# Text excerpt
I heard it before, using the word "hapa" is a mis-appropriation of the Hawaiian language!

Words of EVERY language has been mis-appropriated!
For example, look at English, the native language of England!

People all over the world (including these islands) use English words VERY DIFFERENTLY from the way they were originally used by the native English!
Same is true of other languages!

People of Latin America & the Phillipines use Spanish words VERY DIFFERENTLY from way those words are used in Spain!

People of Tahiti & Haiti use French words VERY DIFFERENTLY from the way those words are used in France!

And obviously, we in Hawaii use English words very differently than the way those words are used in England. Here, we call proudly call it pidgin!

As an English professors, you probably know even more examples than I do about how languages evolve!

Not only that, English has so many words from other languages, like Latin, Greek, Hebrew, German,etc, etc.

So back to the word "hapa", while it may be used differently than it was in the pre-Cook era, I'm sure we all use English words very differently from the Germanic, Latin, Greek or Hebrew roots of those same words. And most of us aren't even German, Italian, Greek or Jewish, but we use their words totally differently from their ancestors!

I'm sure you probably got answers to many of the commentary

Though if you're tempted to dismiss it as "just another settler in denial", that wouldn't a response based on logic, it would be a response based on the attitude of "how dare you question me and not sit in silence"

# Supplied material
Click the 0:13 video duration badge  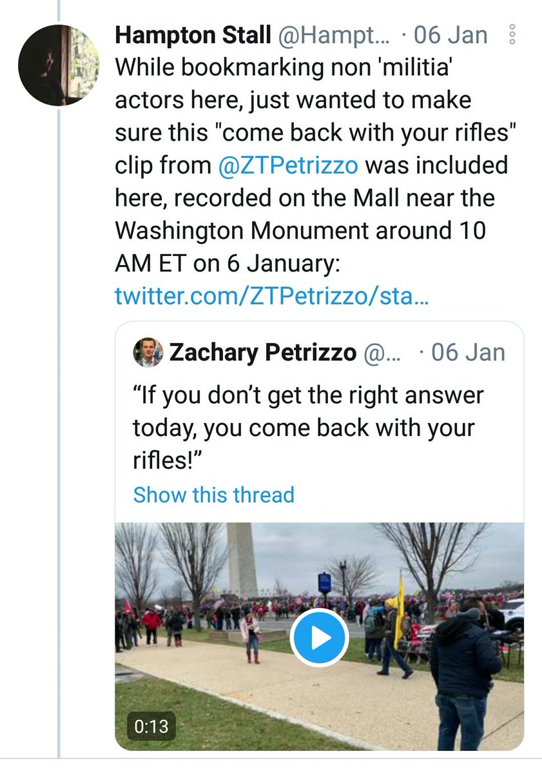point(151,726)
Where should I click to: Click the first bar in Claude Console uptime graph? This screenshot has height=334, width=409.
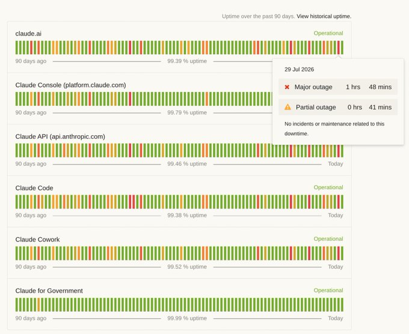point(17,99)
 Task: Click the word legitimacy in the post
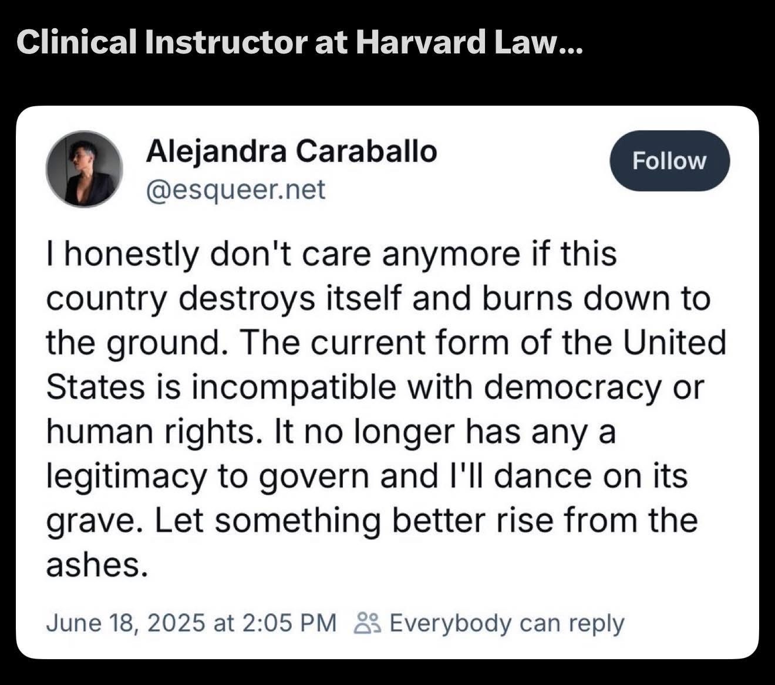pos(127,477)
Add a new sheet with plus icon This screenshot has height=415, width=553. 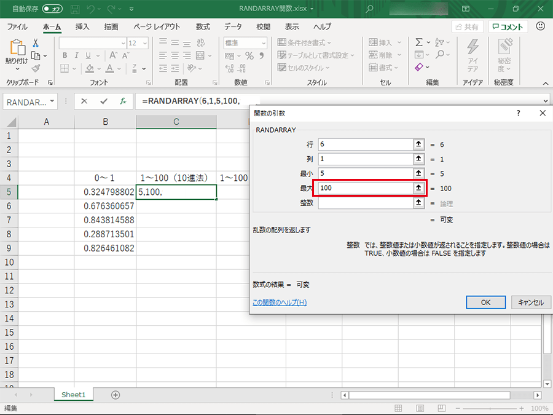click(116, 395)
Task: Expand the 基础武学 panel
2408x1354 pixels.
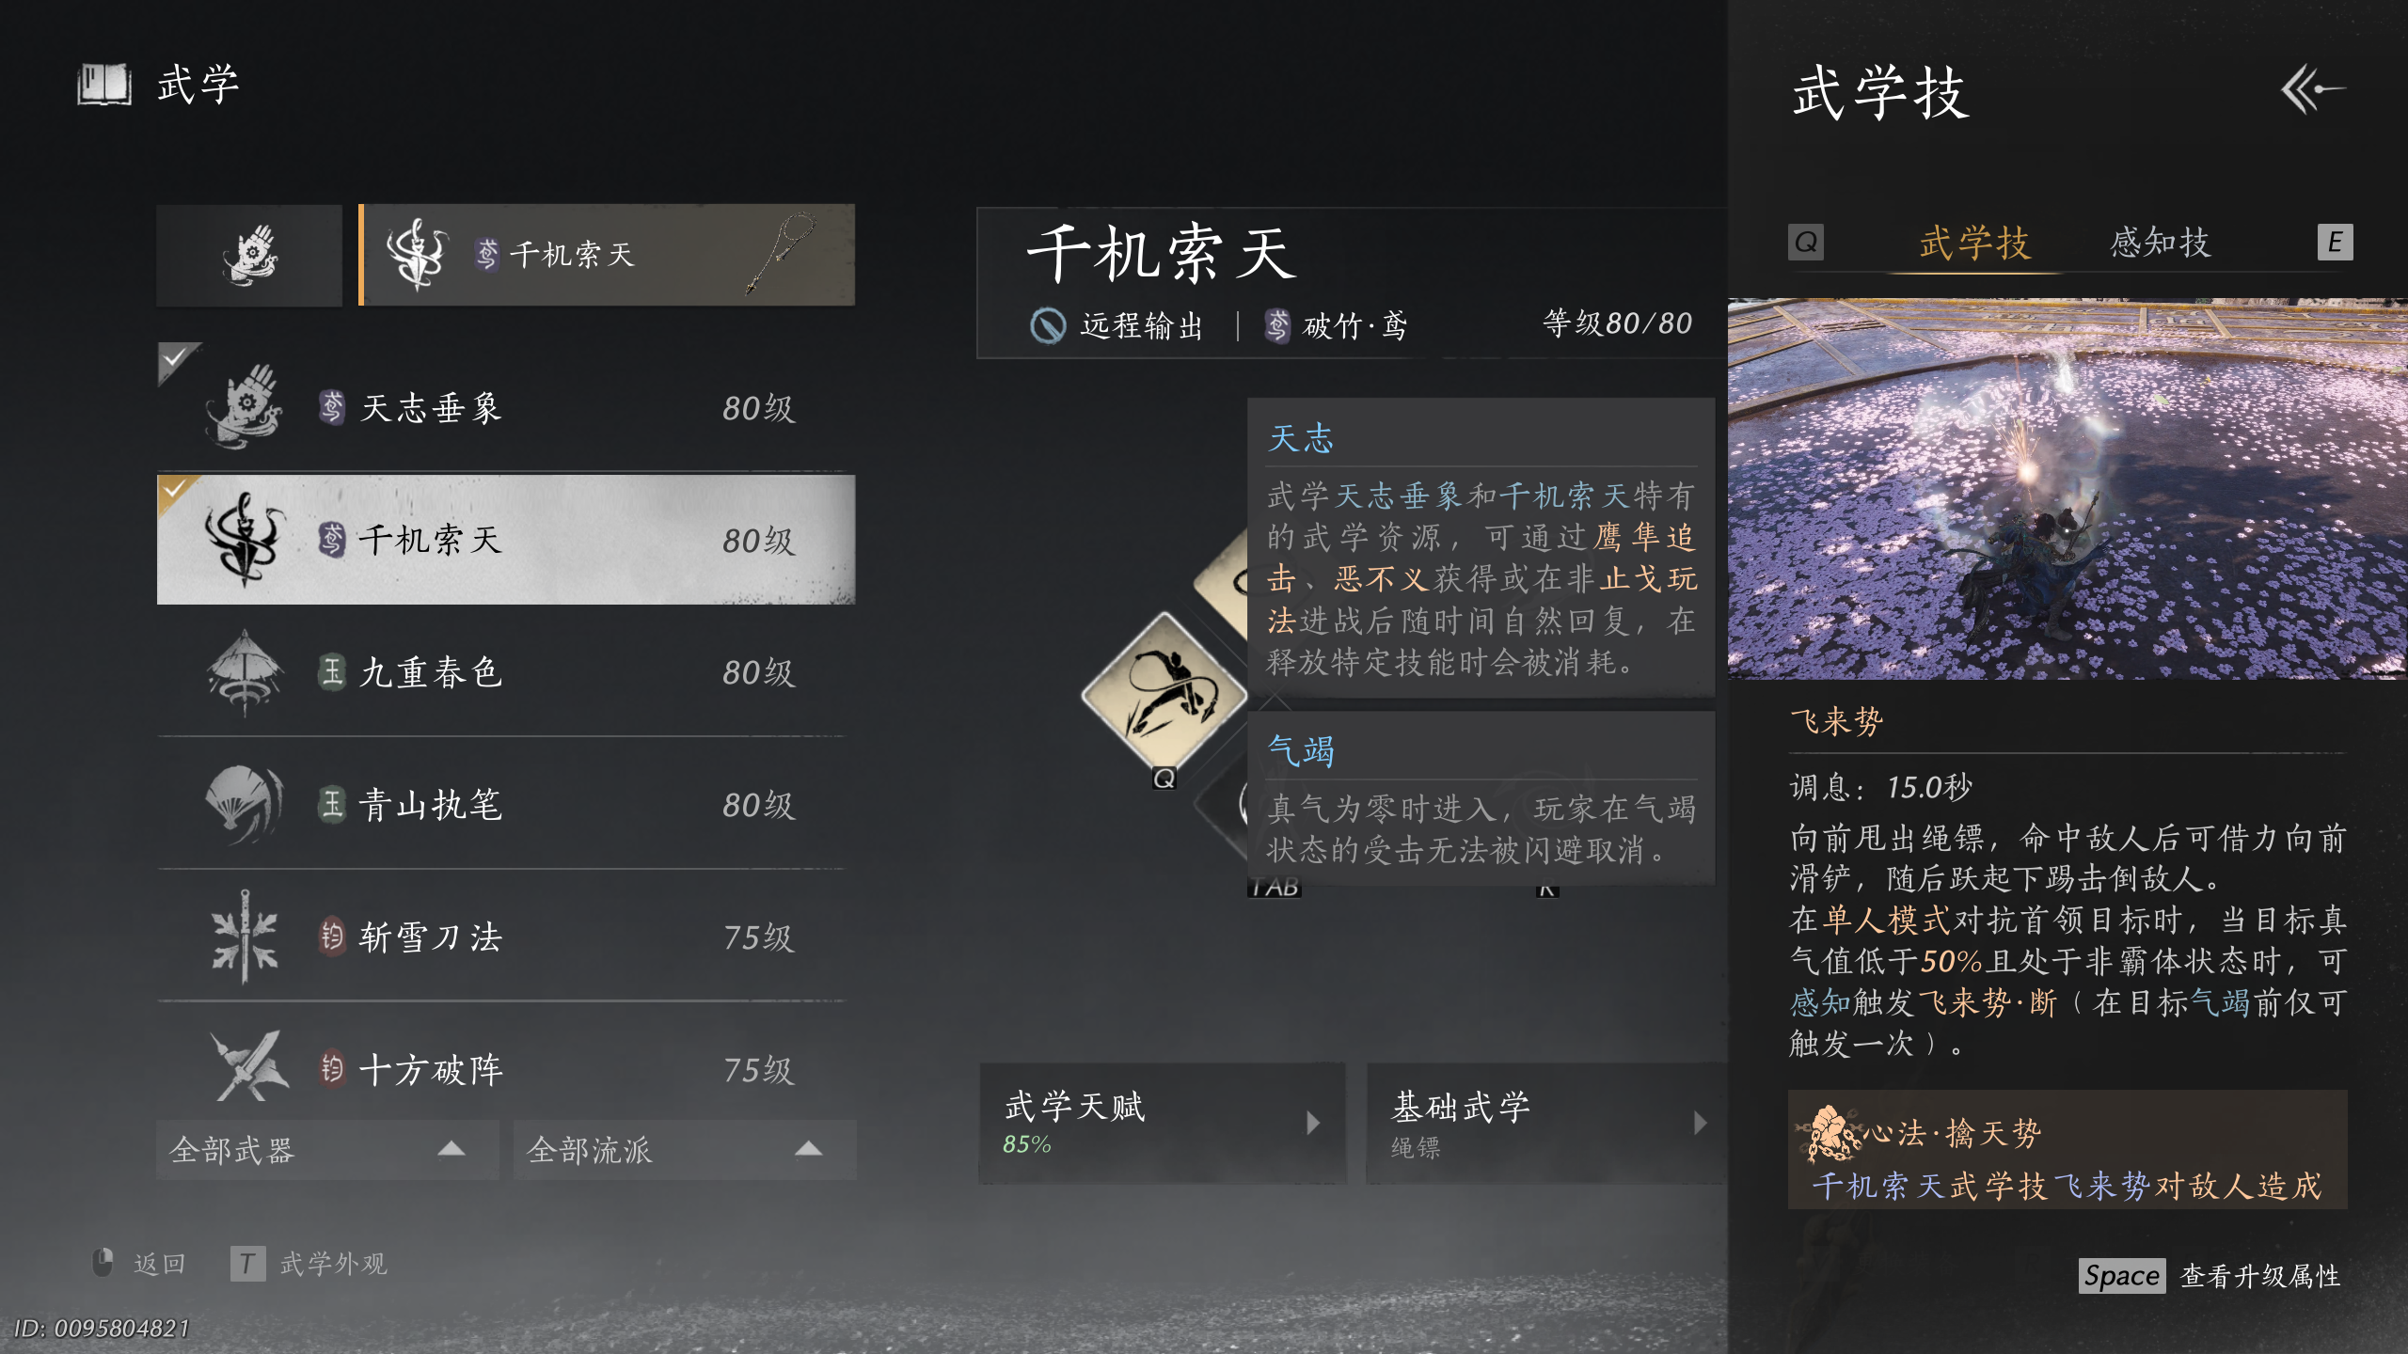Action: (x=1546, y=1123)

# Activities
• A. In the comment about the word "hapa," what do people in Hawaii proudly call their way of using English words?
• B. Reproduce the part of the comment about the word "hapa" that begins at the words "People of Latin" and stops after "how languages evolve!".

# Expected outputs
• A. Pidgin.

• B.
People of Latin America & the Phillipines use Spanish words VERY DIFFERENTLY from way those words are used in Spain!

People of Tahiti & Haiti use French words VERY DIFFERENTLY from the way those words are used in France!

And obviously, we in Hawaii use English words very differently than the way those words are used in England. Here, we call proudly call it pidgin!

As an English professors, you probably know even more examples than I do about how languages evolve!